But the other week as I read the news, I came across the story of a local infant, missing from my county. Little Kaylynn Crawford was reportedly taken from her father’s car while he was in a store. We now sadly know that is not the truth. Her tiny body was recovered from the Little Miami River and her father arrested in connection with her death. I was glued to the tv as reporters described the sad scene and I realized along with them that this beautiful baby was not going home to her mother.

I do not know all of the details about what happened. None of us do. But I do know that it was one of those days that seems extra cruel to mothers. My thoughts are with her mother and the family that loved Kaylynn. The hope and promise of a child is something I never truly understood until I was a mother myself. And losing that? Unimaginable.

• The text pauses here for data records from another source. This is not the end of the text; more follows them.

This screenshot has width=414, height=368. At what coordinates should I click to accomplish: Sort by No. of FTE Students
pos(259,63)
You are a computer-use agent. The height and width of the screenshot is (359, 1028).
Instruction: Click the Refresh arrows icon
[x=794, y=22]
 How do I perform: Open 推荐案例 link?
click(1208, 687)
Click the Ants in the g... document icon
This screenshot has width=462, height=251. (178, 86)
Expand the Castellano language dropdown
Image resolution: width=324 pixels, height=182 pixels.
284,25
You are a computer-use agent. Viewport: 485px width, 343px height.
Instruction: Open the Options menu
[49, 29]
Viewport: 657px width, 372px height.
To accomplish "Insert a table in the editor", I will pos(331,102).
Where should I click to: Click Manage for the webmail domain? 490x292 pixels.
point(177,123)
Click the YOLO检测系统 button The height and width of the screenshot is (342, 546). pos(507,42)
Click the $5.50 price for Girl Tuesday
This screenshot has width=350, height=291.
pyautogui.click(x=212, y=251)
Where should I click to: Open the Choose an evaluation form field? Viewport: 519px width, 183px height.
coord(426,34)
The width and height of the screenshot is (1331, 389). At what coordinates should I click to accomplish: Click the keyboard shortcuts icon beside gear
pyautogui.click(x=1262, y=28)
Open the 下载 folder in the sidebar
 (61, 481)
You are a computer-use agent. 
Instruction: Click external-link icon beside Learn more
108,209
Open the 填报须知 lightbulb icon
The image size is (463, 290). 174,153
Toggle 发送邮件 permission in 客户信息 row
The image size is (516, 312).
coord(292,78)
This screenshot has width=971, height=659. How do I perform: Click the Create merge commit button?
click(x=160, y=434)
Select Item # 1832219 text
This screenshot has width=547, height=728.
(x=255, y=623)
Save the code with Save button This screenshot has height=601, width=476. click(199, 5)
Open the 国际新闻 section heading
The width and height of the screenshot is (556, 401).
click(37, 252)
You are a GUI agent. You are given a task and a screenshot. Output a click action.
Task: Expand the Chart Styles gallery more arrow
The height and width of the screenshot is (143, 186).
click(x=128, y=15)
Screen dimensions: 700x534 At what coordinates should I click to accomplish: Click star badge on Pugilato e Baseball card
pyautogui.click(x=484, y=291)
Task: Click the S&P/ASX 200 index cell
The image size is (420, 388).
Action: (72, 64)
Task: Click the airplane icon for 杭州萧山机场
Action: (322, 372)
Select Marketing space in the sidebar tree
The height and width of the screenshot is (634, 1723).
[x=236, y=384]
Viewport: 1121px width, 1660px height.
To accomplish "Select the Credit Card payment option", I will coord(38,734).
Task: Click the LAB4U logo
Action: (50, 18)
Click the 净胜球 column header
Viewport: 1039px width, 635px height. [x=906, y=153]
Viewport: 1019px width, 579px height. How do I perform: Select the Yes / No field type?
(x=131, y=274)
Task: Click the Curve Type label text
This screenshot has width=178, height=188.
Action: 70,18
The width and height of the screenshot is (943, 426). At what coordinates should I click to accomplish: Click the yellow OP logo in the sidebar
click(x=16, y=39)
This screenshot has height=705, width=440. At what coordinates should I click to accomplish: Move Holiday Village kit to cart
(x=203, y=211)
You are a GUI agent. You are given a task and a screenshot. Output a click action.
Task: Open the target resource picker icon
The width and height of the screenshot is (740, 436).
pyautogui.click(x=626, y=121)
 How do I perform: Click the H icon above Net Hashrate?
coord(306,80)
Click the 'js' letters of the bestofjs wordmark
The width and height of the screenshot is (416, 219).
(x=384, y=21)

Becoming a mother means such wonderful things: All of the firsts. The sloppy kisses. The birthdays. But the flip side is a sore easily exposed by stories such as this. It means becoming a mother to every child who falls on the playground and needs a hand or who is lost and looking for her mother in the grocery store. It means that when something horrible happens to a child, we all hurt. And when it’s literally close to home, it hurts that much more.

As cliche as it seems, I hugged my own child a little tighter. I felt thankful for my marriage, in which nothing that could ever happen could ever be bad enough to harm a child over. I thought about how different the lives of other children are.

And while I know things like this happen each and every day, I wonder why it happened here.